=== What you should do ===
Count the lines in the data below that contain the string "height", treating uppercase and lowercase letters as distinct, and give only the number.

=== Working data ===
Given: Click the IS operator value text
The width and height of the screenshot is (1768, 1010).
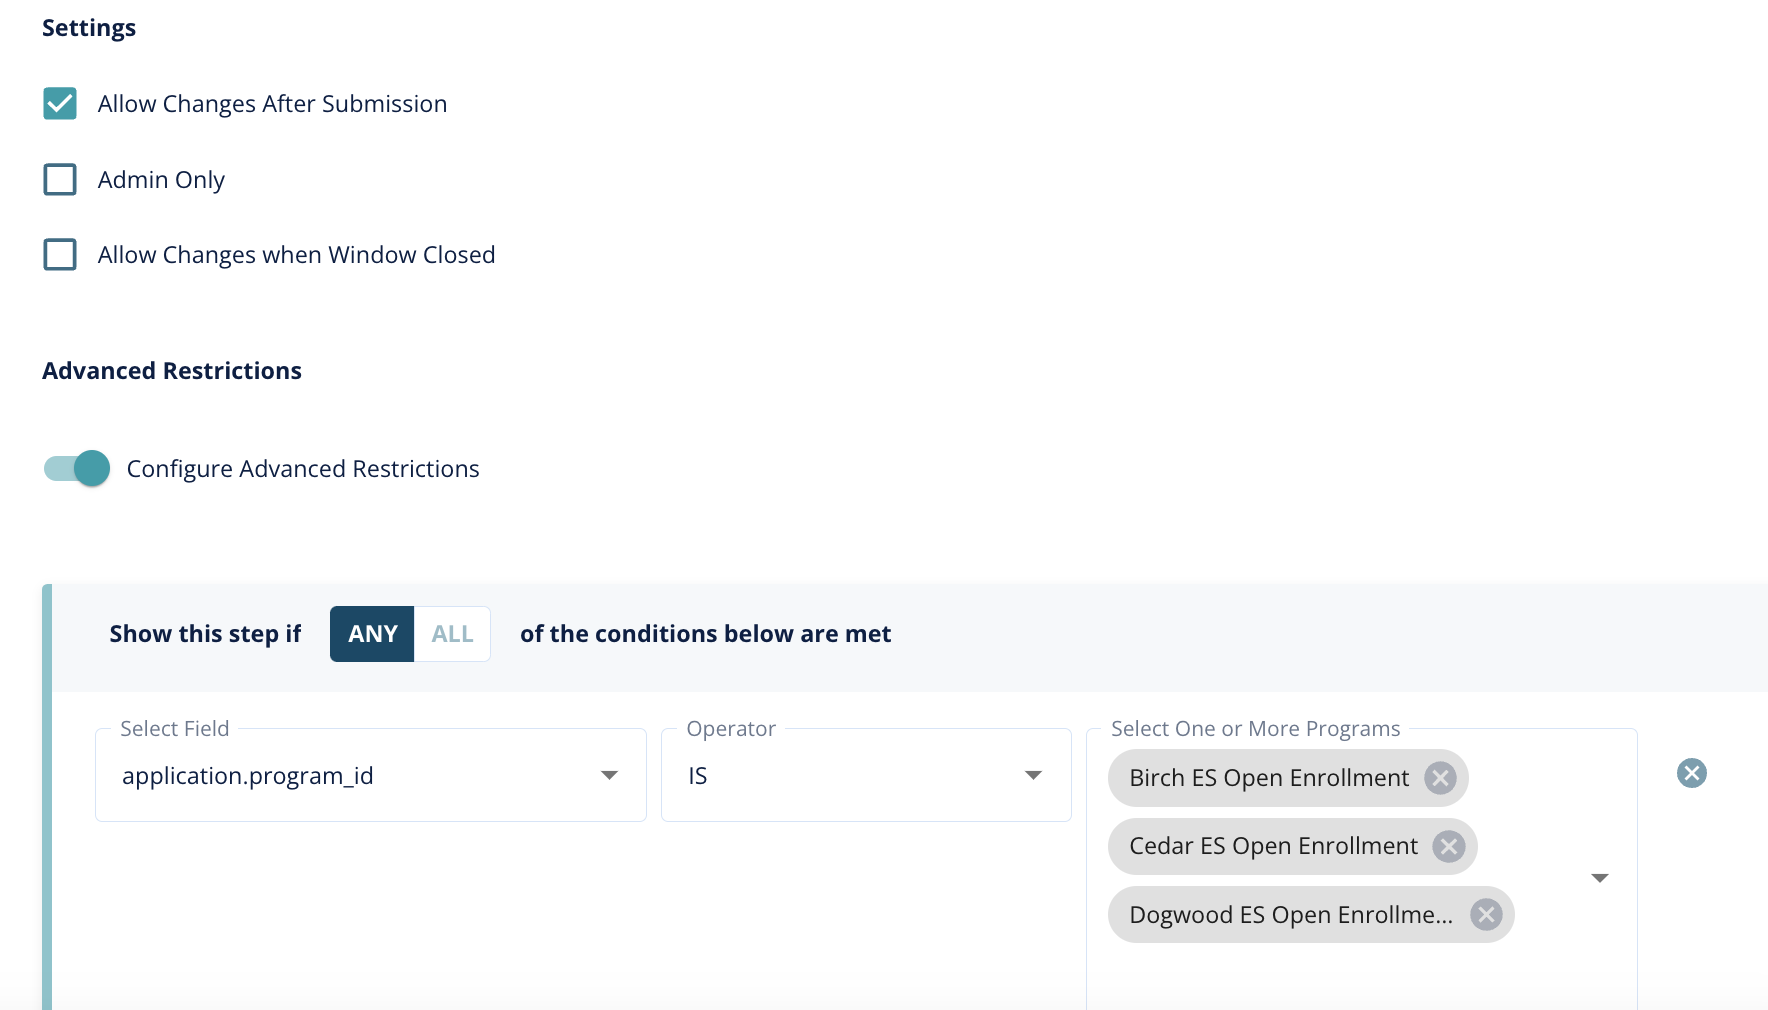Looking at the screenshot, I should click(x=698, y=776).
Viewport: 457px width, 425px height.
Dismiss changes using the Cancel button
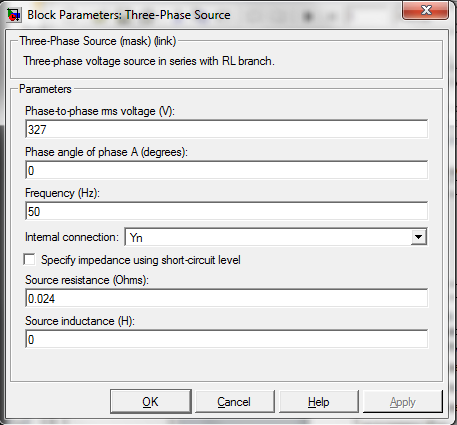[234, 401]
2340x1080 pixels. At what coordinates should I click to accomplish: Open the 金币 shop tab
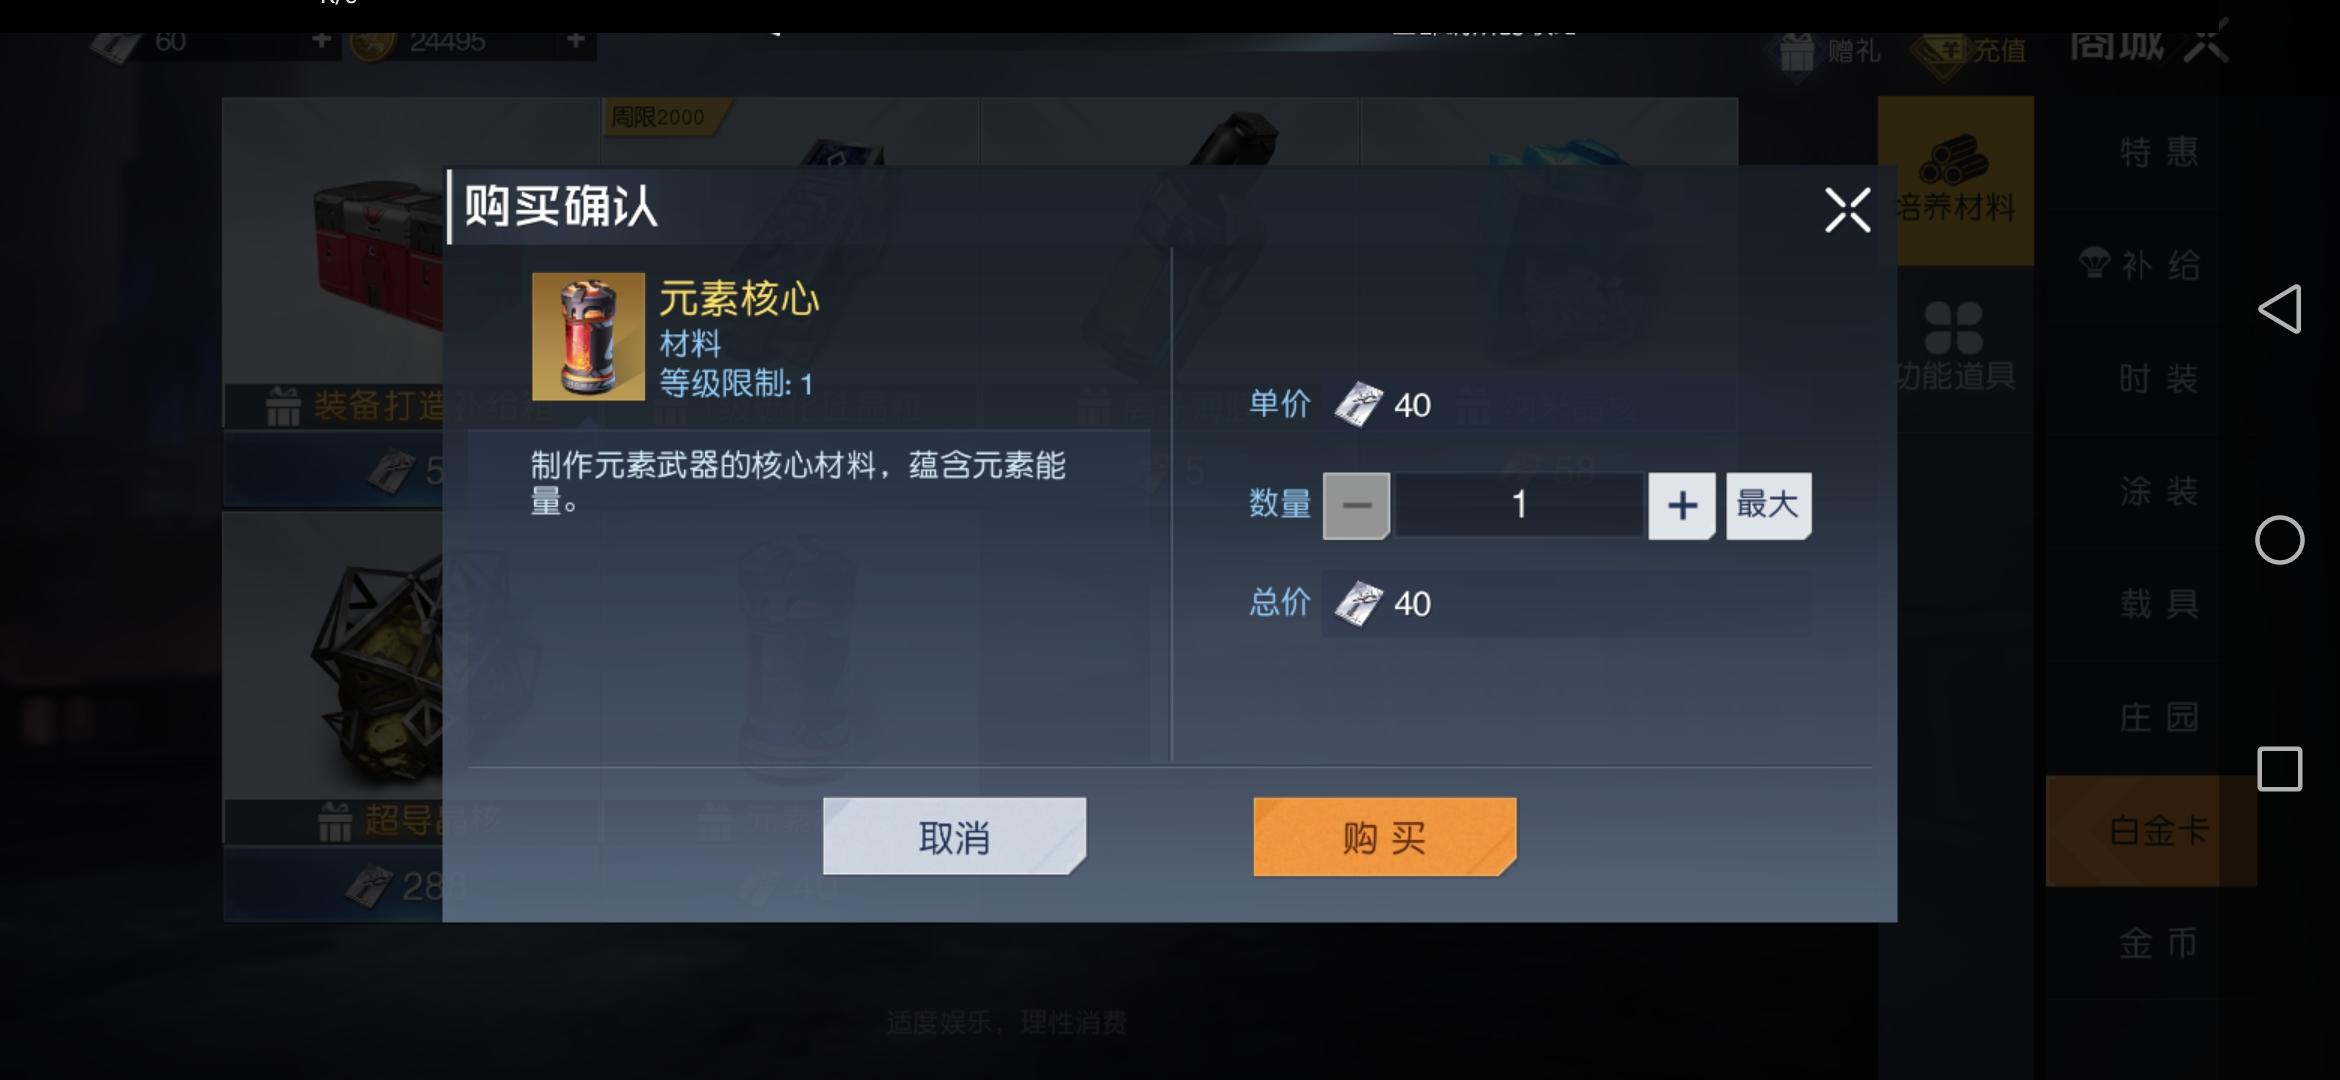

=== Exercise result ===
2